Start of Source information

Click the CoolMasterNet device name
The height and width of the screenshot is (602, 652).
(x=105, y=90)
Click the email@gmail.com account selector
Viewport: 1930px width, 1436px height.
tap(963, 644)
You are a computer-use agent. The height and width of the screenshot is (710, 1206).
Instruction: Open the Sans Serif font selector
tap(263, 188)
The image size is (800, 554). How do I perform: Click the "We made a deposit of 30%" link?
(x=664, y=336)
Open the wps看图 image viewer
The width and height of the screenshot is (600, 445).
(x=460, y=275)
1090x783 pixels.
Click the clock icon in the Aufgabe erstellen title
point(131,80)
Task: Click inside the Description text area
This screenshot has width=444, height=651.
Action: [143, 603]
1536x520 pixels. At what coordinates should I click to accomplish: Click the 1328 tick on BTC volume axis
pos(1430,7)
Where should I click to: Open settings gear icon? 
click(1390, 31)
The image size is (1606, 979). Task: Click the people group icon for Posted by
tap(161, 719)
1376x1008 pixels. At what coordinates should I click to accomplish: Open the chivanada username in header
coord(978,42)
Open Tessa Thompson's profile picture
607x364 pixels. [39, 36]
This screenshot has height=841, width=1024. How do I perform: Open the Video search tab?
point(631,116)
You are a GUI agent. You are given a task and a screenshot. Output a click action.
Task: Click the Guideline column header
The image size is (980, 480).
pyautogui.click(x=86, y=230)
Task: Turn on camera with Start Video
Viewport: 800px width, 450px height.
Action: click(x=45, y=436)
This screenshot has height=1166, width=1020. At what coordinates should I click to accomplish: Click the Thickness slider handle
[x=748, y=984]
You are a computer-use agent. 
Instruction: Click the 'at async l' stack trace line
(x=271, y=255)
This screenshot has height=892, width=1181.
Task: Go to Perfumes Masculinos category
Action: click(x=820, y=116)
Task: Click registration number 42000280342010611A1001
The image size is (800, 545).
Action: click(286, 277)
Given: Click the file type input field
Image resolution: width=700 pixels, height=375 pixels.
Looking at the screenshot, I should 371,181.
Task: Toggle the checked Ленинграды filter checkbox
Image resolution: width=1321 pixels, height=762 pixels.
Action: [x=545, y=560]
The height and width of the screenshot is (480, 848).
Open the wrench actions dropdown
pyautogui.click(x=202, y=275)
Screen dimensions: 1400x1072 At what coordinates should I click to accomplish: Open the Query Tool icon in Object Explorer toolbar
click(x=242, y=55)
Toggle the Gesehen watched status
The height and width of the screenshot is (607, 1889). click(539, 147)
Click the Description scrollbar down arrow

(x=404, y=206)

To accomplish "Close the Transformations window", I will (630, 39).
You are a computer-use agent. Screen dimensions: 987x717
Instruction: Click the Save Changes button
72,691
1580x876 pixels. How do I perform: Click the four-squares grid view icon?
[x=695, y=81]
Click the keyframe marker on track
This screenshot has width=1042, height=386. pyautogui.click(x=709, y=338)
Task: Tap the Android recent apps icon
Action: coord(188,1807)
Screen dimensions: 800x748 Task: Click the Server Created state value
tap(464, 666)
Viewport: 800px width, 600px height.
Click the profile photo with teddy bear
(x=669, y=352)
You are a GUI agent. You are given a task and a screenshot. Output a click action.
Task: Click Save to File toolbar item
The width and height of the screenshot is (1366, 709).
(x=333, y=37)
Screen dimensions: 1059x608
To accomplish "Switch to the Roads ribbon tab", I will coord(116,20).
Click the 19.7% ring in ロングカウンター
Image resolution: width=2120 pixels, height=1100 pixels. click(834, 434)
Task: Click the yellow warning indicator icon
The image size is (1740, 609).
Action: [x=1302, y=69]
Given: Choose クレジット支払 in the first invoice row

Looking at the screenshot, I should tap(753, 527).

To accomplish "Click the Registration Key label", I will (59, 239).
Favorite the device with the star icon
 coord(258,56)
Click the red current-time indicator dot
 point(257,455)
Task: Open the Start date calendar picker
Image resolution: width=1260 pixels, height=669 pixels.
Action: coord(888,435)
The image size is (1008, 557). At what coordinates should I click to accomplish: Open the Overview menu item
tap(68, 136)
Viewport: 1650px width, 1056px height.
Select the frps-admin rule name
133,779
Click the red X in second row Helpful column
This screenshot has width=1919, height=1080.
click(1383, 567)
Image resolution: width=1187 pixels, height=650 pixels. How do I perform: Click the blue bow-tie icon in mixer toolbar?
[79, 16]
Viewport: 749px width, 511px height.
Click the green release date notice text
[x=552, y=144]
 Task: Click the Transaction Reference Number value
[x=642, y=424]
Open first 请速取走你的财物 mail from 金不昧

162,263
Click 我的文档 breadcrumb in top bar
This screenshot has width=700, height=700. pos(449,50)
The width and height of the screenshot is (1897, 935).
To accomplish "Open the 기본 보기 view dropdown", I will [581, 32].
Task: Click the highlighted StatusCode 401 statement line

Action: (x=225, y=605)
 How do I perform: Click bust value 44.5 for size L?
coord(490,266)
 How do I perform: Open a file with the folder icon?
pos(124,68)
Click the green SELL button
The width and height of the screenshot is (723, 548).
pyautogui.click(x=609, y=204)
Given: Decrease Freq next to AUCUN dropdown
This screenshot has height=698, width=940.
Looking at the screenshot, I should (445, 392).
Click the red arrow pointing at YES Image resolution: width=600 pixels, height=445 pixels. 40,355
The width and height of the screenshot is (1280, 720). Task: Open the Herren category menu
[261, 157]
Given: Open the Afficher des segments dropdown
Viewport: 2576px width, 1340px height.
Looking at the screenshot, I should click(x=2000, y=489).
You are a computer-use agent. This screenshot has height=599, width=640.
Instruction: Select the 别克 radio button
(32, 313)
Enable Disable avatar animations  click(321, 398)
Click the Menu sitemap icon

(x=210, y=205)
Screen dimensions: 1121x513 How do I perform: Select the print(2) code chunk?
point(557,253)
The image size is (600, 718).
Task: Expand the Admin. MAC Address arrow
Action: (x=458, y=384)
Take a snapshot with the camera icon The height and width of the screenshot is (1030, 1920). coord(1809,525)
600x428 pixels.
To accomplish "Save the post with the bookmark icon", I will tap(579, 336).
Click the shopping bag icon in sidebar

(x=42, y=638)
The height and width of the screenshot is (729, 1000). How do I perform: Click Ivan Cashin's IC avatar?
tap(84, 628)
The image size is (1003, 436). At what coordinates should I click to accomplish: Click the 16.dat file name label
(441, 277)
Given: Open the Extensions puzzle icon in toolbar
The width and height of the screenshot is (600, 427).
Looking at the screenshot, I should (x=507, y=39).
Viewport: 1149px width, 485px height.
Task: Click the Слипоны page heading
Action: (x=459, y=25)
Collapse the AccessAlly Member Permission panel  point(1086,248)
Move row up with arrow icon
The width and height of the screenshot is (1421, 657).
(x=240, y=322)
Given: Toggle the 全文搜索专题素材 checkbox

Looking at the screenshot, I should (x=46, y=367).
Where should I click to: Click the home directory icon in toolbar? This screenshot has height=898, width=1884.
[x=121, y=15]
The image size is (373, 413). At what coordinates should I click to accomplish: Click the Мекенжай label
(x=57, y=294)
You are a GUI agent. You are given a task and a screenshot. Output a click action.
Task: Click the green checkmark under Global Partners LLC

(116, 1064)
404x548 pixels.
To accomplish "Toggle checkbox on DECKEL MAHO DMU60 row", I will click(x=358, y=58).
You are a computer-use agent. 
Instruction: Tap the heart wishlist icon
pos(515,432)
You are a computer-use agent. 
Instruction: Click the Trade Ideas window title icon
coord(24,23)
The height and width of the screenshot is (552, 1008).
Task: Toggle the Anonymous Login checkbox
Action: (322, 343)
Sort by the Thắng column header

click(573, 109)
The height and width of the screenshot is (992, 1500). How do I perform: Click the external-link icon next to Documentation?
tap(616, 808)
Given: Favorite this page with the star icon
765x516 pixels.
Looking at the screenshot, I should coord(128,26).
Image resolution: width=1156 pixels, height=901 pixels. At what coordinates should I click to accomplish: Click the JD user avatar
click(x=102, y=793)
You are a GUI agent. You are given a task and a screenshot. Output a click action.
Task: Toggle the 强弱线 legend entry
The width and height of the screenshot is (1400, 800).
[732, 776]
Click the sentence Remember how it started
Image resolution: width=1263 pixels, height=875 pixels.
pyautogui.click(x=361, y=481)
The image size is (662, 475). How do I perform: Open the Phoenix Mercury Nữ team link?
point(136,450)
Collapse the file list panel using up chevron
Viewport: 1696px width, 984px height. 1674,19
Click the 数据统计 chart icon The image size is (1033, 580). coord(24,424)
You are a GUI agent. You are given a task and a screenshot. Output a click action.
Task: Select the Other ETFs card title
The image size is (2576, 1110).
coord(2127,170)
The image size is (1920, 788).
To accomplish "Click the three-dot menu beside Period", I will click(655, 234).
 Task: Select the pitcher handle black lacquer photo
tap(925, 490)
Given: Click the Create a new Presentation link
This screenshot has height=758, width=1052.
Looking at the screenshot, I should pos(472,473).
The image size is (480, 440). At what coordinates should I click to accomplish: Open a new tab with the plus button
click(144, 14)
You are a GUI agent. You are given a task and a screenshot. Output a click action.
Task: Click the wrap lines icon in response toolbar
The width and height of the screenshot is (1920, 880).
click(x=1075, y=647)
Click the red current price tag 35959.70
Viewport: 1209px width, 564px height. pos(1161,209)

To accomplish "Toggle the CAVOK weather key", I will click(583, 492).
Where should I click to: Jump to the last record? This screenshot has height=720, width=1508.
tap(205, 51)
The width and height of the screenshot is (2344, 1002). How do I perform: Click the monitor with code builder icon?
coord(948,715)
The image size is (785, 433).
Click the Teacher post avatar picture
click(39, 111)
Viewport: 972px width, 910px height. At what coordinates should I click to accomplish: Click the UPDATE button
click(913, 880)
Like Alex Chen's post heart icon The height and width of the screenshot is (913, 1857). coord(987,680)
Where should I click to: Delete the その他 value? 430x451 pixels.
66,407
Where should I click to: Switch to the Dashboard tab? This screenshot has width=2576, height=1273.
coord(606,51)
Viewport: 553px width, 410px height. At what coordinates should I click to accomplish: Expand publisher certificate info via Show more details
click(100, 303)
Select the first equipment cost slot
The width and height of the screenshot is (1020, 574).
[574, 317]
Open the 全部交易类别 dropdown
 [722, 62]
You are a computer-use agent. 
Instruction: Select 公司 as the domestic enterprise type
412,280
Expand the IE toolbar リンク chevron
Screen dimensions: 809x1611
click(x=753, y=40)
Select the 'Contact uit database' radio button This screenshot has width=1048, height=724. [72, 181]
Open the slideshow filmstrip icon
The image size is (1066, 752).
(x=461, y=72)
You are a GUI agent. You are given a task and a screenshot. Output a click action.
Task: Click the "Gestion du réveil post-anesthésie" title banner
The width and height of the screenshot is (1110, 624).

End of Source information

### Work to complete
Could you restate word for word the lines above, from the one that contains "Given: Decrease Freq next to AUCUN dropdown" through the one that contains "Click the red arrow", and no others?

### Exercise response
Given: Decrease Freq next to AUCUN dropdown
This screenshot has height=698, width=940.
Looking at the screenshot, I should (445, 392).
Click the red arrow pointing at YES Image resolution: width=600 pixels, height=445 pixels. 40,355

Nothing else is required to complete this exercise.